▸ **PROMPT**: The listing below must be returned in full and unchanged, without the images it carries.
::: SUPPLIED MATERIAL :::
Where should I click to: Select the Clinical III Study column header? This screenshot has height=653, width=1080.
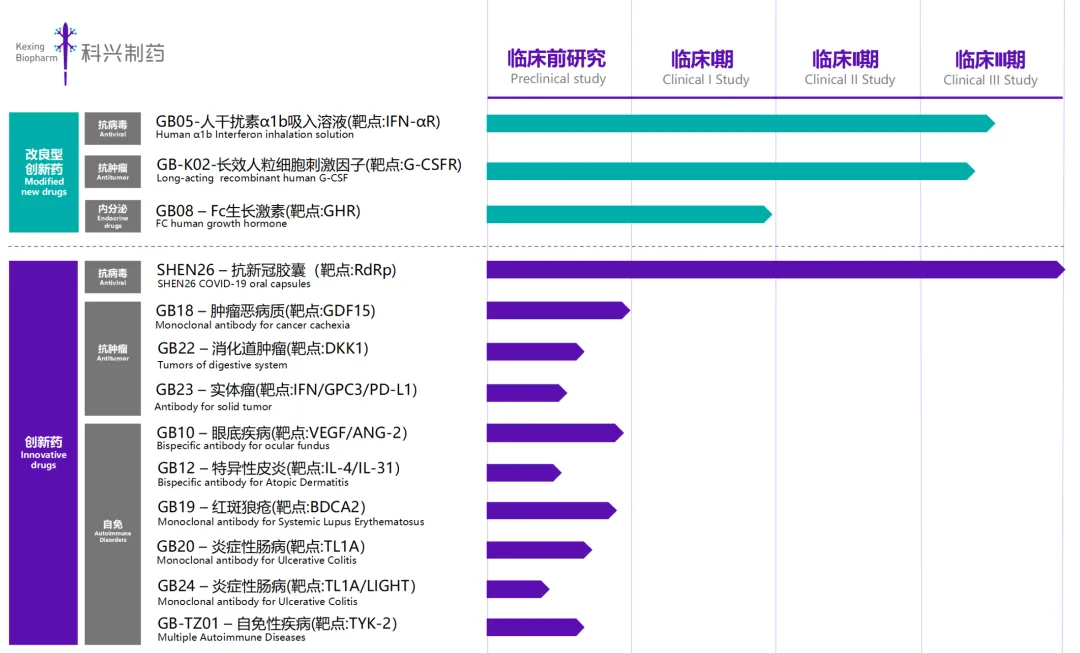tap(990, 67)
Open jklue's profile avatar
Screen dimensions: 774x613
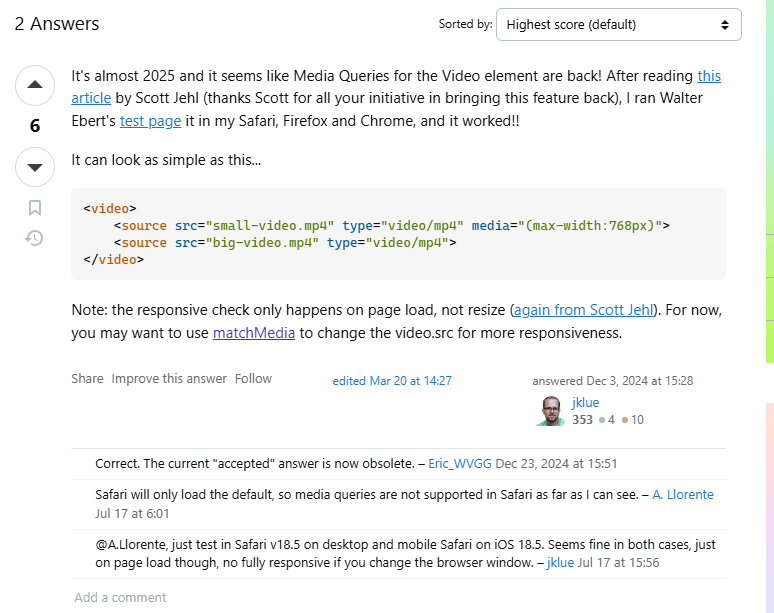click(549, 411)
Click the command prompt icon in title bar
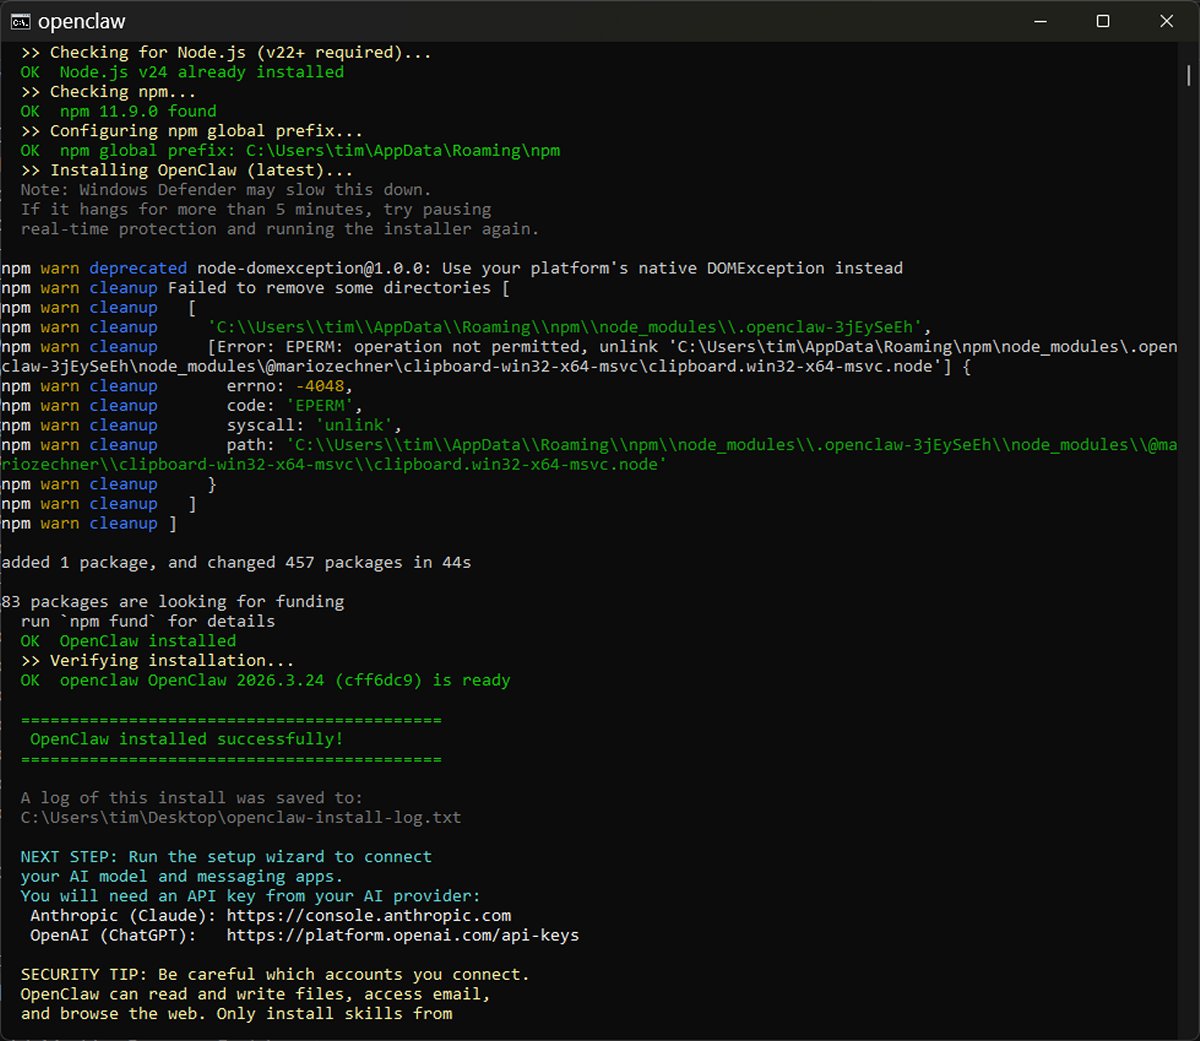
:::
▸ **OUTPUT FOR THIS EXERCISE**:
Where should I click to: Select the Clinical III Study column header? This screenshot has height=653, width=1080.
tap(990, 67)
Open jklue's profile avatar
Screen dimensions: 774x613
click(549, 411)
Click the command prompt icon in title bar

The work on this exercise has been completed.